* **Work required**:
Reproduce the material word for word, from its first line through the line containing "Projects is located", and stop there.

* **Material provided**:
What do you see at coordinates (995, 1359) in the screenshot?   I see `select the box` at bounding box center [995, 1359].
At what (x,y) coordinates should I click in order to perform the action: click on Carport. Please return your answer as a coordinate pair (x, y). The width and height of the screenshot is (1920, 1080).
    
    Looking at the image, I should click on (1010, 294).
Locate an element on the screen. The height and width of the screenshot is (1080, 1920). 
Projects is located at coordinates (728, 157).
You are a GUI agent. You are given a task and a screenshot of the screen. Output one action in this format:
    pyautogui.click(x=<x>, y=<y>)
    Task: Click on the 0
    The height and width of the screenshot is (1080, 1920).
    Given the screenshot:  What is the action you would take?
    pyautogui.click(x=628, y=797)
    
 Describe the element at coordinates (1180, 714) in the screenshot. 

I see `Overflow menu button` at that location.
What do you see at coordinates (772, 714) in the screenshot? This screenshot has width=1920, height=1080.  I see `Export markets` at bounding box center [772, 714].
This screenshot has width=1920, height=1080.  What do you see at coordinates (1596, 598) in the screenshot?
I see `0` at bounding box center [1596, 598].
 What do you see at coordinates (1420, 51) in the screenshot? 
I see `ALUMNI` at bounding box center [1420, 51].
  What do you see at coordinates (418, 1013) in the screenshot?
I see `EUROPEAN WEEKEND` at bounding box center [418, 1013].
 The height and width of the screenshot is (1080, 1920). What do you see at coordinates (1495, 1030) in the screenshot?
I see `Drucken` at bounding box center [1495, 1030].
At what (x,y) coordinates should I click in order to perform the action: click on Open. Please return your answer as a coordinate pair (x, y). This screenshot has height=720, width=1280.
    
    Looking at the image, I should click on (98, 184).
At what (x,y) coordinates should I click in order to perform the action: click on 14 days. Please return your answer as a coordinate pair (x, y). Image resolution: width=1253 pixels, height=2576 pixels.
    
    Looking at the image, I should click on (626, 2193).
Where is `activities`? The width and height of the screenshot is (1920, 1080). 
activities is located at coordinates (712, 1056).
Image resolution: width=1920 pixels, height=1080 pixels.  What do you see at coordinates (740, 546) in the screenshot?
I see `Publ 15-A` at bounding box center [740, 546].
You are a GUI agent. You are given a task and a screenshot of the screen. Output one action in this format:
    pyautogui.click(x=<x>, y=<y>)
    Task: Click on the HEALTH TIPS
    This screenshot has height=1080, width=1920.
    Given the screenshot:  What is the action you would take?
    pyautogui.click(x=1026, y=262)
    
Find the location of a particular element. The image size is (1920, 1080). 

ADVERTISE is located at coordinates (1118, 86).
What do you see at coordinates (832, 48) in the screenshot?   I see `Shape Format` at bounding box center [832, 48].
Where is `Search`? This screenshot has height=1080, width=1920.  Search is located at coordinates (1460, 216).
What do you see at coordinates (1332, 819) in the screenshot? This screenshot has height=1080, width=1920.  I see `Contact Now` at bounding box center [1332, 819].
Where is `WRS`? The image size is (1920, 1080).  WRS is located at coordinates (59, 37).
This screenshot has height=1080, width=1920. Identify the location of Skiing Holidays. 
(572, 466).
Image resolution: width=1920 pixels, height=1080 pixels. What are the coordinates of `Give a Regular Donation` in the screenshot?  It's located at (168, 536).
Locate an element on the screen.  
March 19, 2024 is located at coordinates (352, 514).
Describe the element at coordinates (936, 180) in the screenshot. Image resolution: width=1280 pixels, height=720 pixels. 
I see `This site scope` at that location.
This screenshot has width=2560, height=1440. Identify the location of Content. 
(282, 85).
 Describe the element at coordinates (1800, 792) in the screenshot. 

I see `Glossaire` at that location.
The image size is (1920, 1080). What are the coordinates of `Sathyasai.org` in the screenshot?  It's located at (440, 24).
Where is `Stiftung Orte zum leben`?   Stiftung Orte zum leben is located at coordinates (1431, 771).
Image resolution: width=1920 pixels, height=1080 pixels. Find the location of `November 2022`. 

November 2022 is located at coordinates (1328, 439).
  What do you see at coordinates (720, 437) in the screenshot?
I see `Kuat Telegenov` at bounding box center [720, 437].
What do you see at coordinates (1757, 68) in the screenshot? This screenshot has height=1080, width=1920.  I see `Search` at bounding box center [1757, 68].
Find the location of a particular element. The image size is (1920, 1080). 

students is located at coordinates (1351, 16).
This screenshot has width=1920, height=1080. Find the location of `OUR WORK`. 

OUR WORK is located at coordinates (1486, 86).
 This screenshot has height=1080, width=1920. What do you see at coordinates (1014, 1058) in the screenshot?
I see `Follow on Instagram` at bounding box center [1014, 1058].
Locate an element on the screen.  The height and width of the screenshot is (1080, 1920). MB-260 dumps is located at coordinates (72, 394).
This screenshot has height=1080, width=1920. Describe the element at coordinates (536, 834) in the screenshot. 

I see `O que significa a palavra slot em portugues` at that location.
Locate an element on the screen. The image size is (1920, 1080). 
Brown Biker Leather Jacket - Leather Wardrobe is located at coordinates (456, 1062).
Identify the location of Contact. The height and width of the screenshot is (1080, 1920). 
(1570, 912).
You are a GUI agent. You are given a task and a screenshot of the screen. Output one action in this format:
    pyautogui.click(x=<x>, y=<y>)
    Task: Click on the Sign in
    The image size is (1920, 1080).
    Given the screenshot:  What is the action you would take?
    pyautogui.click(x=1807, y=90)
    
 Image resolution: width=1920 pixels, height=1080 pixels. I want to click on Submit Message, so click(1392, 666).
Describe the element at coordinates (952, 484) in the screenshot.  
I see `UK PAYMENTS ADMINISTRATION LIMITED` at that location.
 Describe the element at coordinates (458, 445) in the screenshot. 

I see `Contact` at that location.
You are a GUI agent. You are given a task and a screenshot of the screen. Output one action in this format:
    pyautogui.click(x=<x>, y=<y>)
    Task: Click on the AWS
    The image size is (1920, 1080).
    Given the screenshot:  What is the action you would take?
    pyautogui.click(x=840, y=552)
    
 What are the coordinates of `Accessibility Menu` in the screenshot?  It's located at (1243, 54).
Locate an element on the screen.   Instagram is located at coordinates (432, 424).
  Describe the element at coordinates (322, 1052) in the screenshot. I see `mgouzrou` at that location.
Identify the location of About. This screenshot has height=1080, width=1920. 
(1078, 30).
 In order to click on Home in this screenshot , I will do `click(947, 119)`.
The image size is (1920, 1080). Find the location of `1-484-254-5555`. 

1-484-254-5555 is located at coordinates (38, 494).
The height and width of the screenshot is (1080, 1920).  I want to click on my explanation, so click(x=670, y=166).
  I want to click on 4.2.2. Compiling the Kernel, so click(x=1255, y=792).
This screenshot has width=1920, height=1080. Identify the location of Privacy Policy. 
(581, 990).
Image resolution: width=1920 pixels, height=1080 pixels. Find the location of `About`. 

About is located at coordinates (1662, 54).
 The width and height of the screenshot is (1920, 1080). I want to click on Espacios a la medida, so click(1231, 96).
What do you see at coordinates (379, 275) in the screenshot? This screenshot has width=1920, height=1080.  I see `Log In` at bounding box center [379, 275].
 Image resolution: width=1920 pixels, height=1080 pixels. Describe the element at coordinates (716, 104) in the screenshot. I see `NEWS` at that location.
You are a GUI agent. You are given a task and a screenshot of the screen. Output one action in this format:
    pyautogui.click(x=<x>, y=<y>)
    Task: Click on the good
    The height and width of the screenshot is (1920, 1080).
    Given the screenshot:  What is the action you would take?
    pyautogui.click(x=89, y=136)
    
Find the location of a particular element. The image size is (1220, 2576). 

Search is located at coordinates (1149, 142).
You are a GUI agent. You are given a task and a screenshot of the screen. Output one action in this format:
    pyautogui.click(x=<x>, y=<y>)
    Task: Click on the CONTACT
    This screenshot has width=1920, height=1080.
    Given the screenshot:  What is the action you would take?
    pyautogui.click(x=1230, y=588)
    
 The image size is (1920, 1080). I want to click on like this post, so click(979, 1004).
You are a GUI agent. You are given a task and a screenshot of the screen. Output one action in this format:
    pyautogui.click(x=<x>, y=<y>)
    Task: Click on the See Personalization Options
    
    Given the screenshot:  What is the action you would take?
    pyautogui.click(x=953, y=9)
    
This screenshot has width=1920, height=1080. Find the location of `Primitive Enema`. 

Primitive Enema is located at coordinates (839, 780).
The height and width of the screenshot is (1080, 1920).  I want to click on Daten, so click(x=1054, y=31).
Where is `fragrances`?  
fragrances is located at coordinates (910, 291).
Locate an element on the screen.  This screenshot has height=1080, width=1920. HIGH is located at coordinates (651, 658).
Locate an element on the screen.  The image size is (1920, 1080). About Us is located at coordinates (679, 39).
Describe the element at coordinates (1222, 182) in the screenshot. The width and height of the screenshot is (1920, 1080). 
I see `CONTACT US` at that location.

* **Answer to this problem**:
What do you see at coordinates (995, 1359) in the screenshot?   I see `select the box` at bounding box center [995, 1359].
At what (x,y) coordinates should I click in order to perform the action: click on Carport. Please return your answer as a coordinate pair (x, y). The width and height of the screenshot is (1920, 1080).
    
    Looking at the image, I should click on (1010, 294).
Locate an element on the screen. The height and width of the screenshot is (1080, 1920). 
Projects is located at coordinates (728, 157).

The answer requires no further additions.